Раньше ей не нужно было много слов, особенно в разговоре с Гарри. Он всегда точно чувствовал, что она хочет сказать, всегда реагировал на выражение ее глаз, на смущенную, обожающую улыбку, на лучи солнца, блестевшие в ее огненно-рыжих волосах, и на прикосновение ее крохотной, доверчивой ручки. Но Хелен уже давно выросла из детского возраста. Став учительницей, она выработала новый способ общения — округлый и не затрагивающий внутренних чувств собеседника. Однако Дикинсон все еще понимал ее и знал, чего она ждет именно сейчас. Но это было для него слишком сложно и шло вразрез с его многолетними привычками.

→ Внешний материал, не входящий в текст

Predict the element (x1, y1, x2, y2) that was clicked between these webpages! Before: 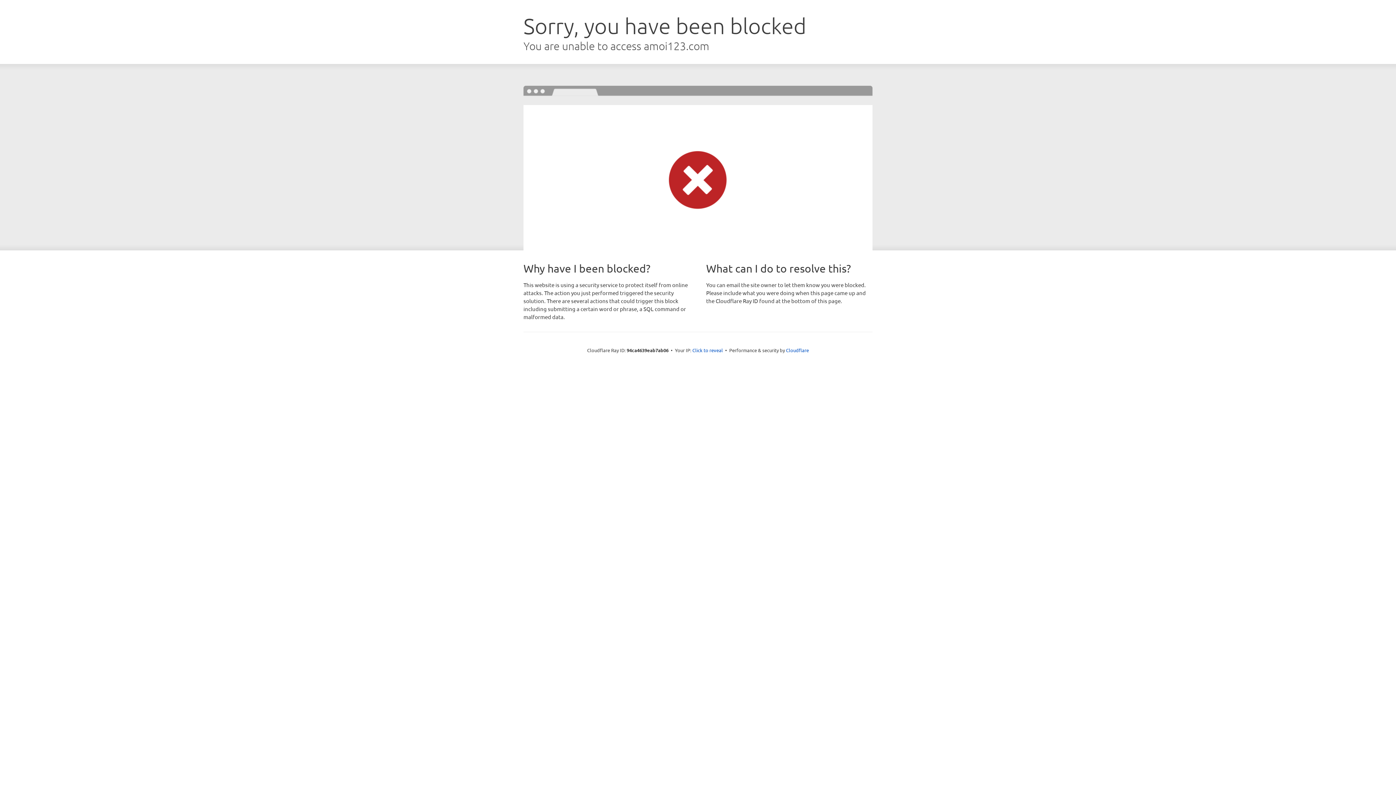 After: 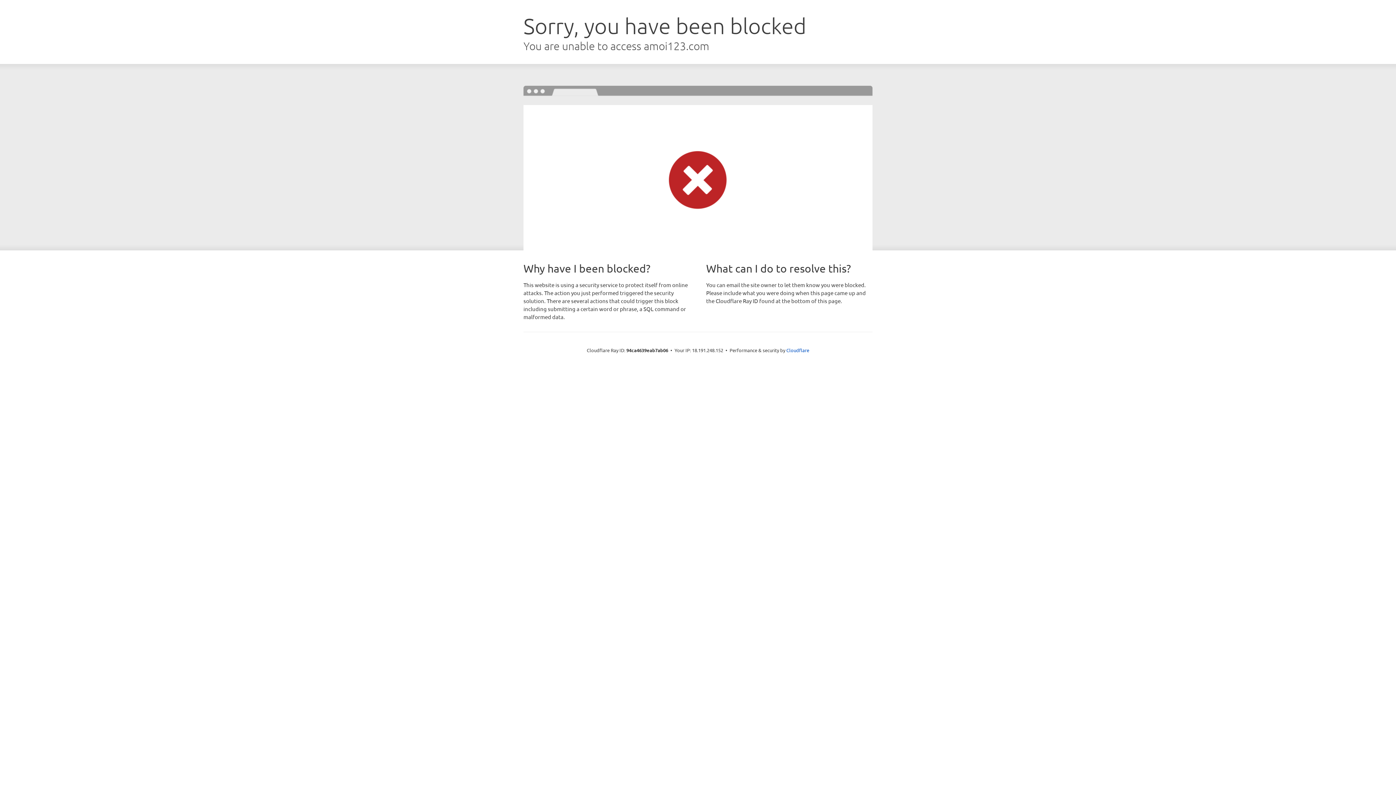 Action: label: Click to reveal bbox: (692, 346, 723, 353)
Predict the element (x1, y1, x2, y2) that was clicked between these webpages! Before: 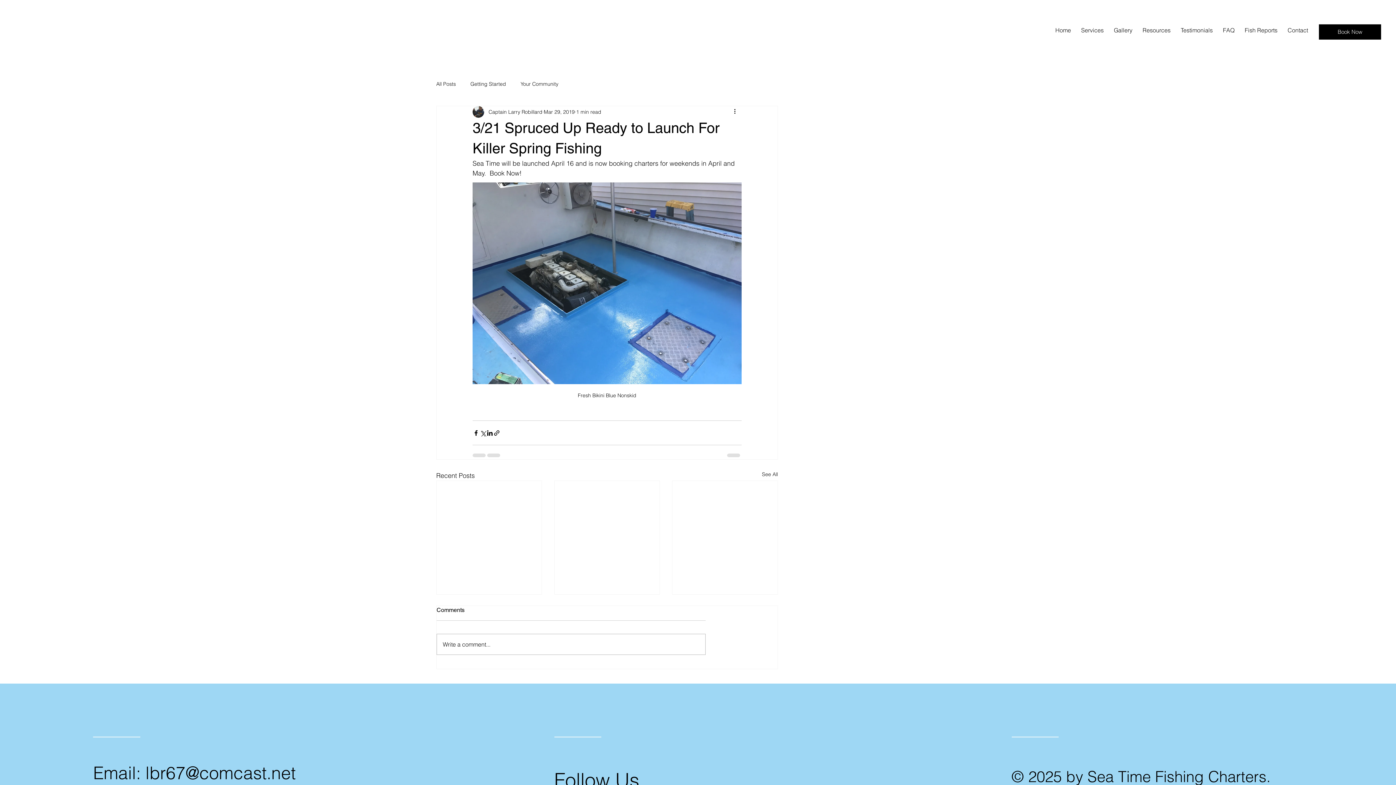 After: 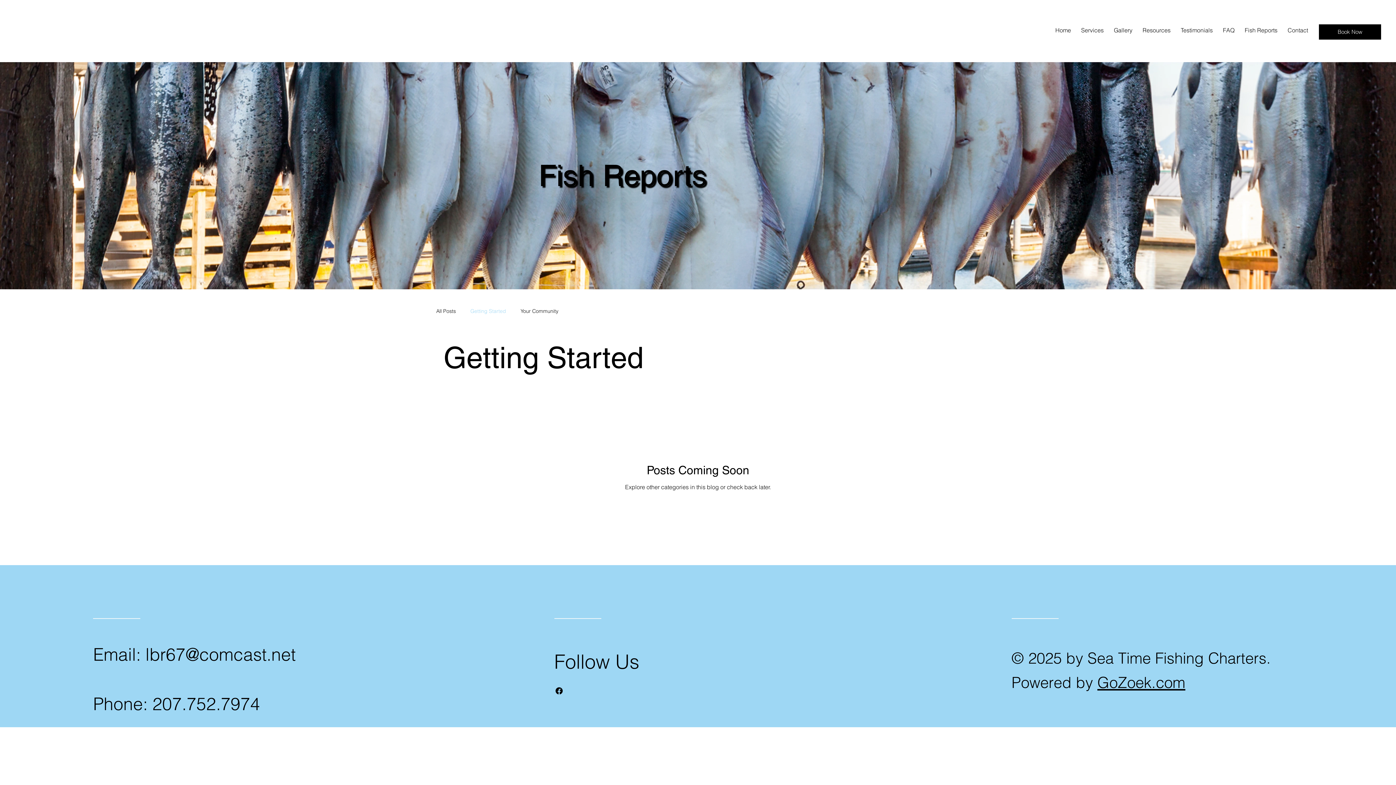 Action: bbox: (470, 80, 506, 87) label: Getting Started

Постепенно вибрирующий шум, заглушенный монотонным шумом леса, стих до такой степени, что его едва можно было различить вдали. Его отсутствие позволило услышать другие вечерние звуки — порывы ветра, шелестящие в ветвях берез, мычание коровы, призывающей быка в долине, песню жаворонка в лиловых зарослях вереска. Гарри насторожился, как будто прислушивался к голосу, который никто, кроме него, не мог услышать. От этого голоса выражение его глаз стало печальнее, но спина распрямилась еще больше, а руки напряглись, и одна из них крепко вцепилась в кожаный поводок.